Task data START
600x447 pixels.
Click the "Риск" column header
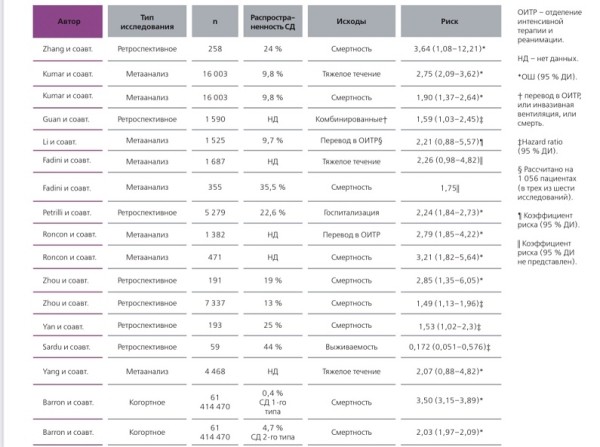coord(449,19)
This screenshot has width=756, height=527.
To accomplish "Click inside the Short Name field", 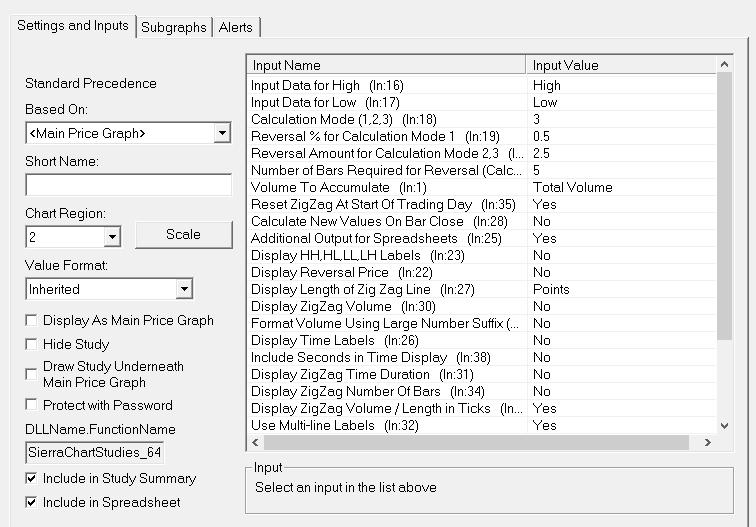I will (129, 185).
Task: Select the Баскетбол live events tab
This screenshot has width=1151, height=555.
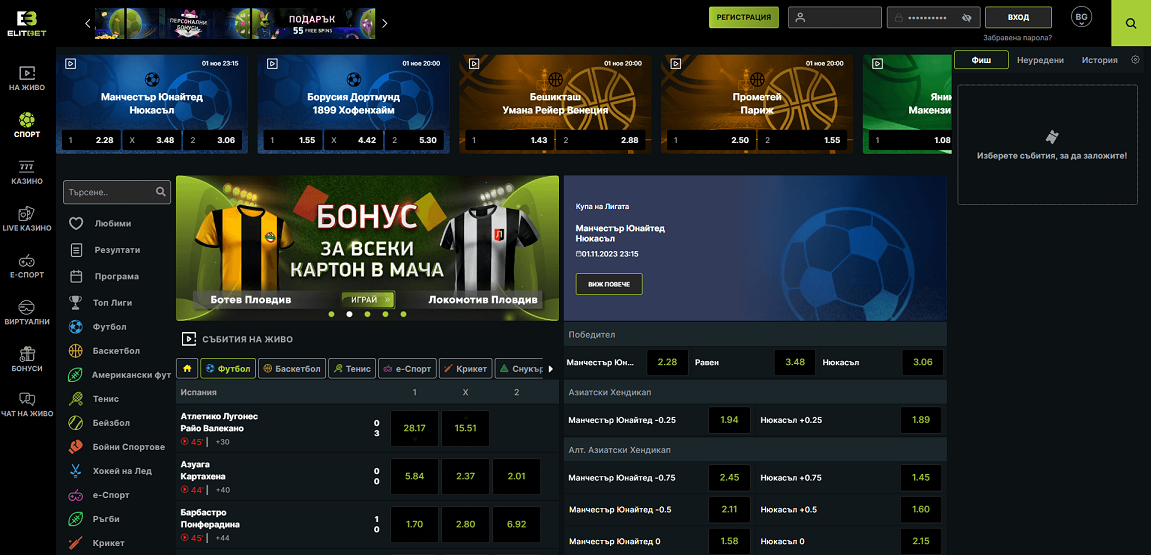Action: pyautogui.click(x=291, y=369)
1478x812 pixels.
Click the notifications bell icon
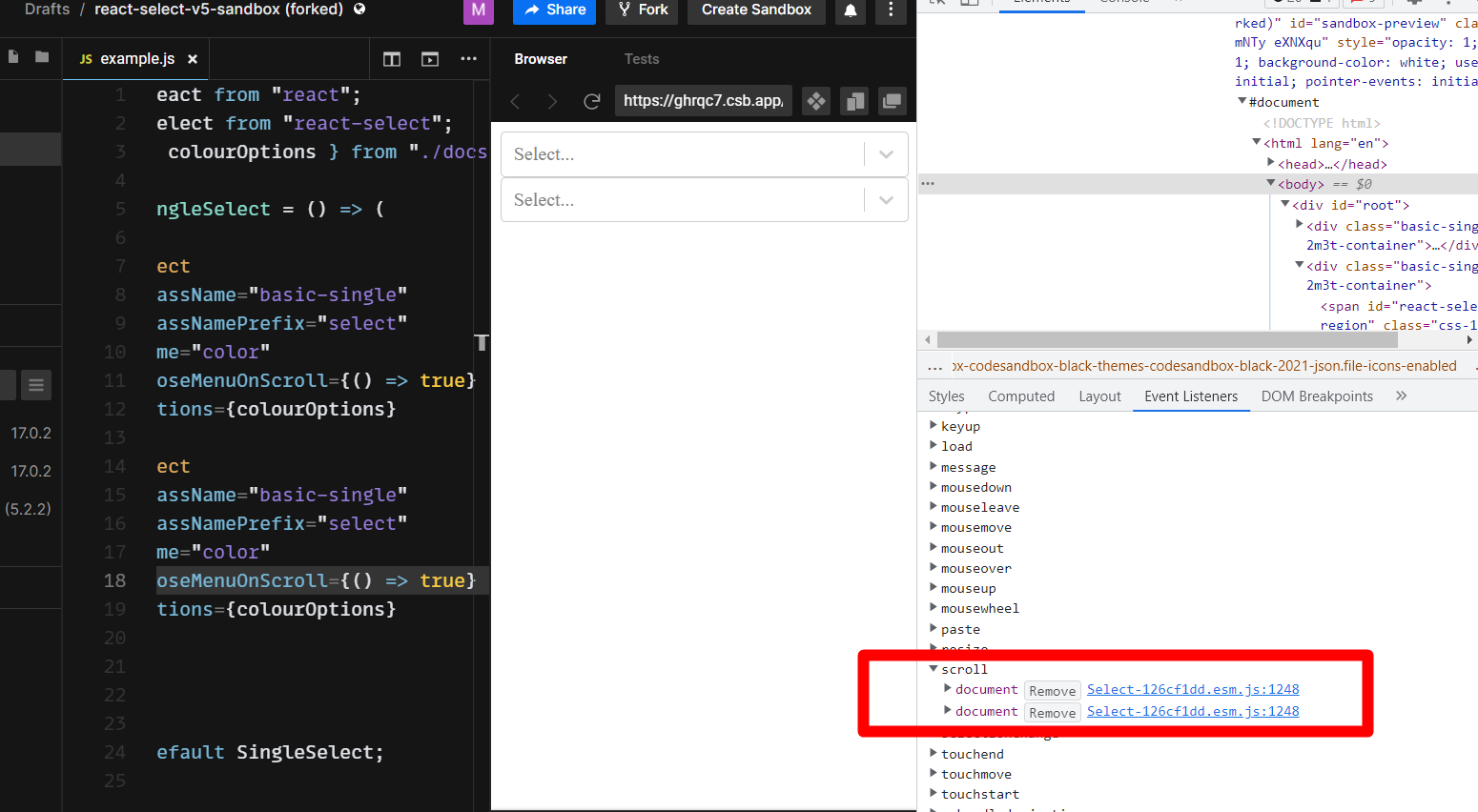[x=850, y=10]
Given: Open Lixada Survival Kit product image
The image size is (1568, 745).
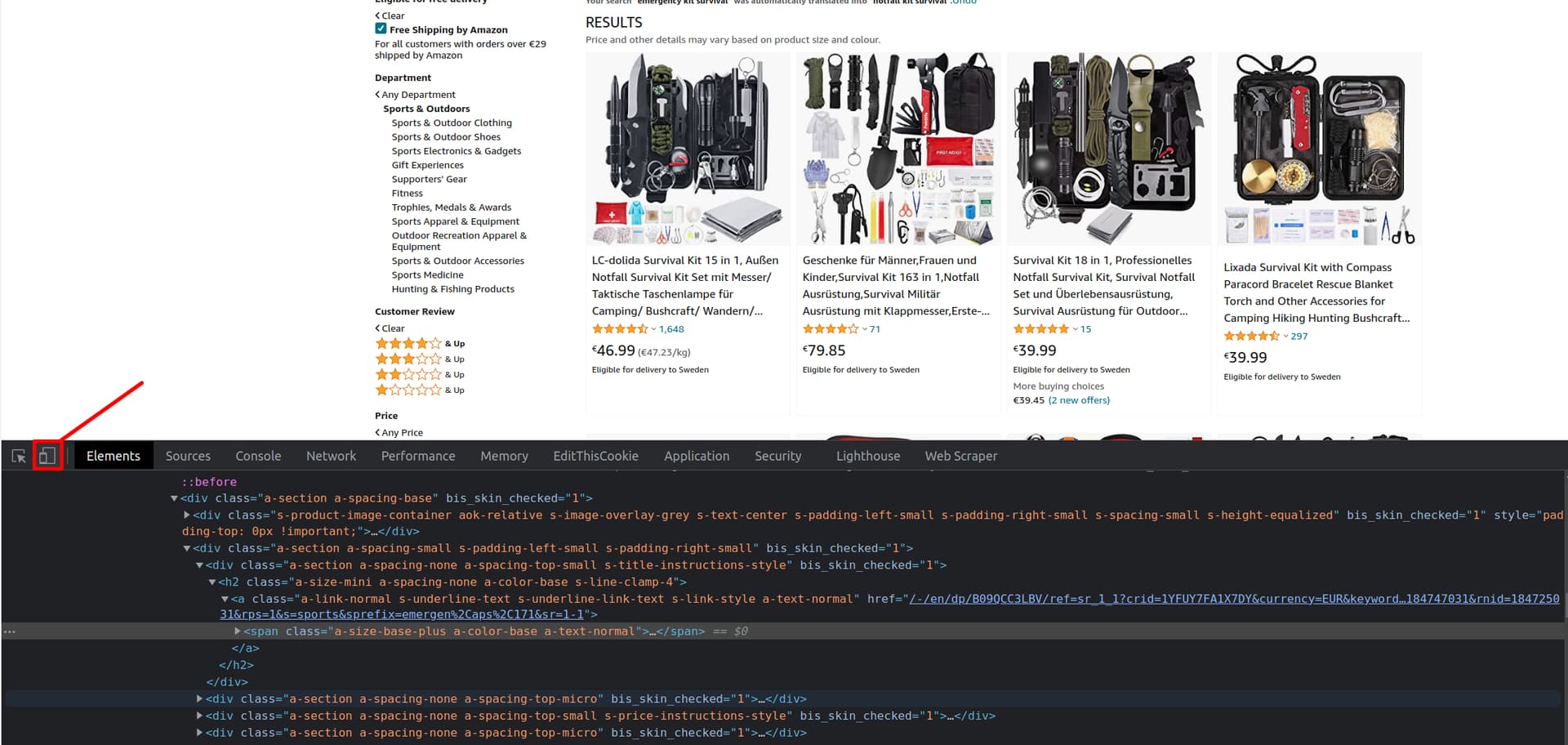Looking at the screenshot, I should point(1319,149).
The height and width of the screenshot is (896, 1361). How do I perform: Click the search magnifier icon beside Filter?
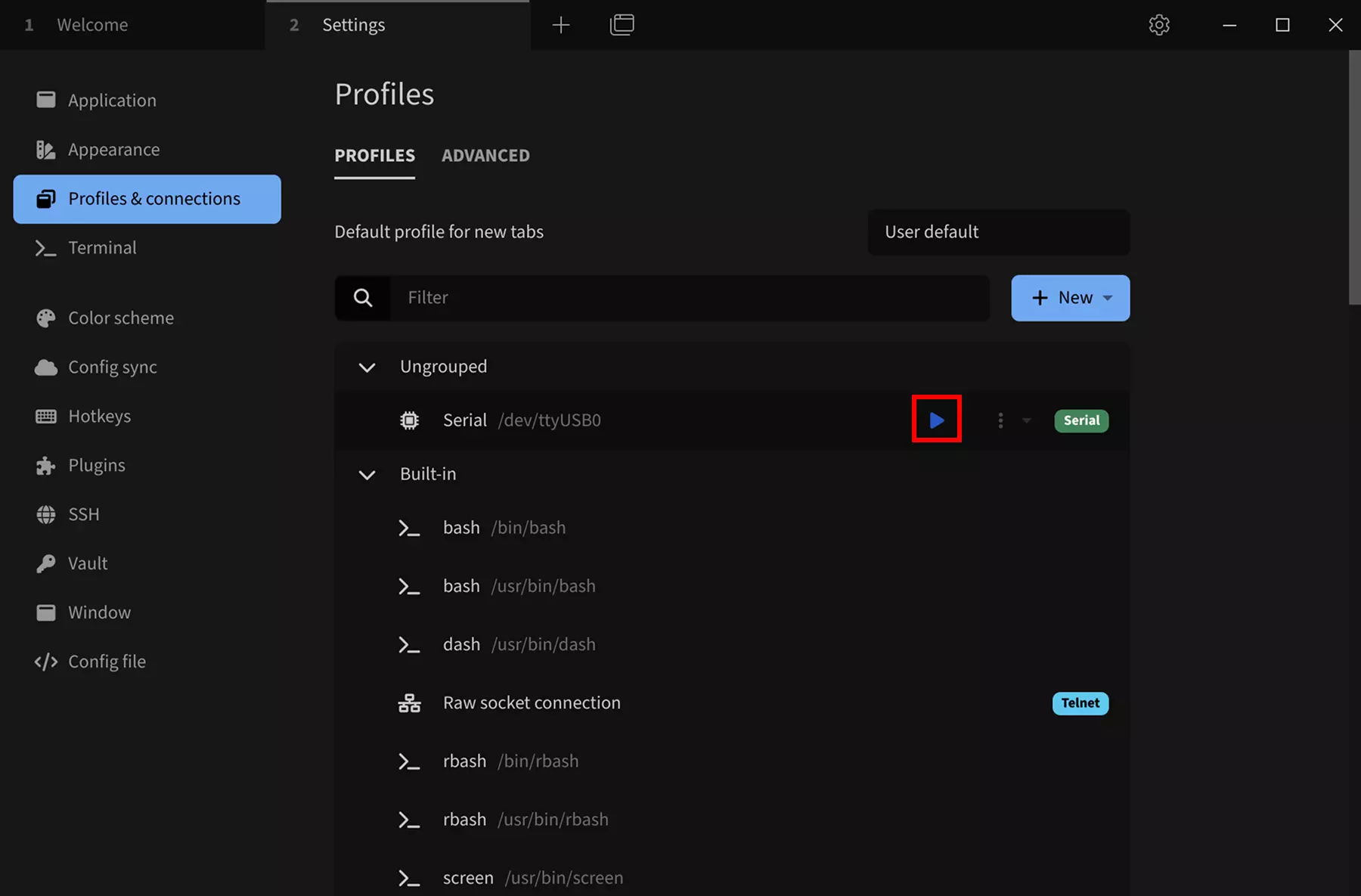363,298
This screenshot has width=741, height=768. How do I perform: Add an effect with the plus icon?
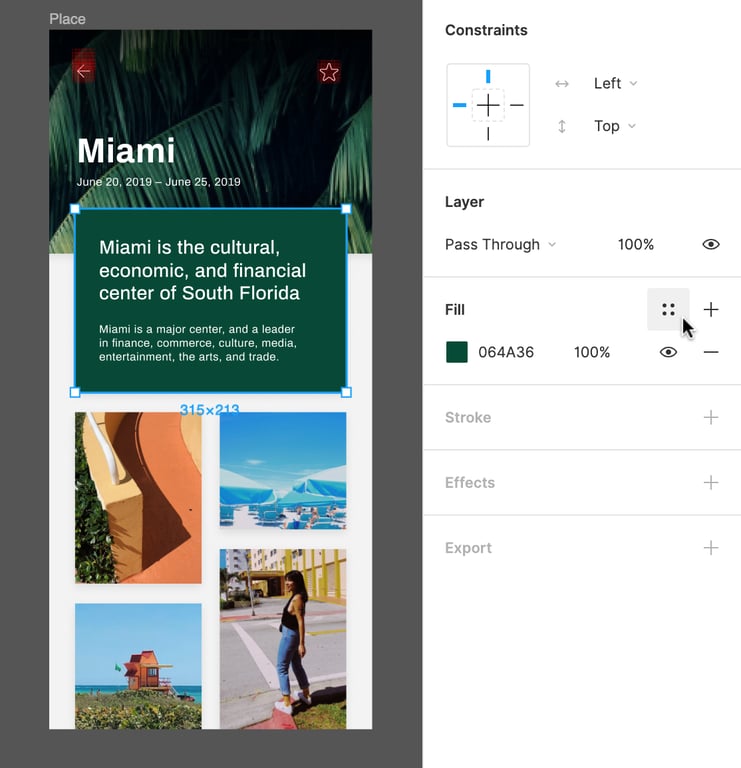[x=711, y=482]
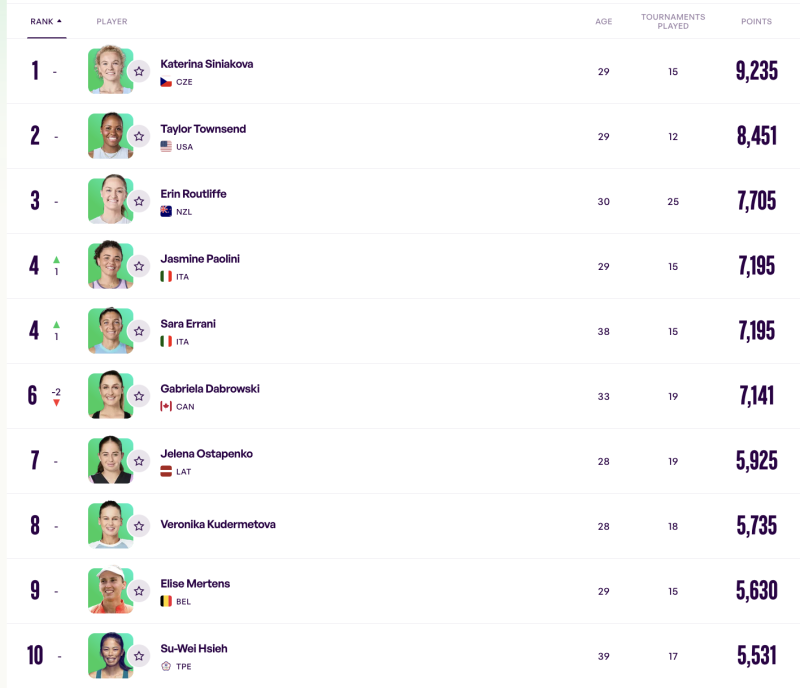Image resolution: width=800 pixels, height=688 pixels.
Task: Click star icon beside Jasmine Paolini
Action: [x=139, y=266]
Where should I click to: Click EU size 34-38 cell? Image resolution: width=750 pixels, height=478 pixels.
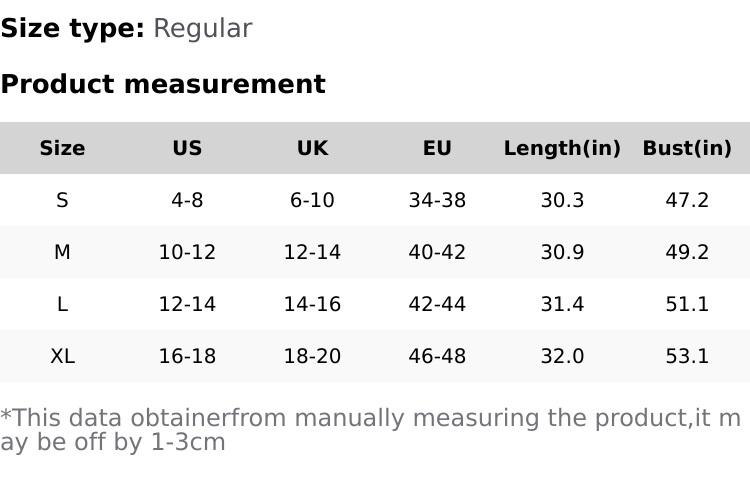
Task data END
## Assignment:
For this exercise, reproduce the data above exactly from the line containing "The height and" through its final line, both ends included, with no pictures in the copy.

## Result of the exercise:
The height and width of the screenshot is (896, 1361). How do I perform: Click the search magnifier icon beside Filter?
363,298
This screenshot has width=741, height=768. How do I perform: Add an effect with the plus icon?
[x=711, y=482]
Image resolution: width=800 pixels, height=688 pixels.
Task: Click star icon beside Jasmine Paolini
Action: [x=139, y=266]
Where should I click to: Click EU size 34-38 cell? Image resolution: width=750 pixels, height=478 pixels.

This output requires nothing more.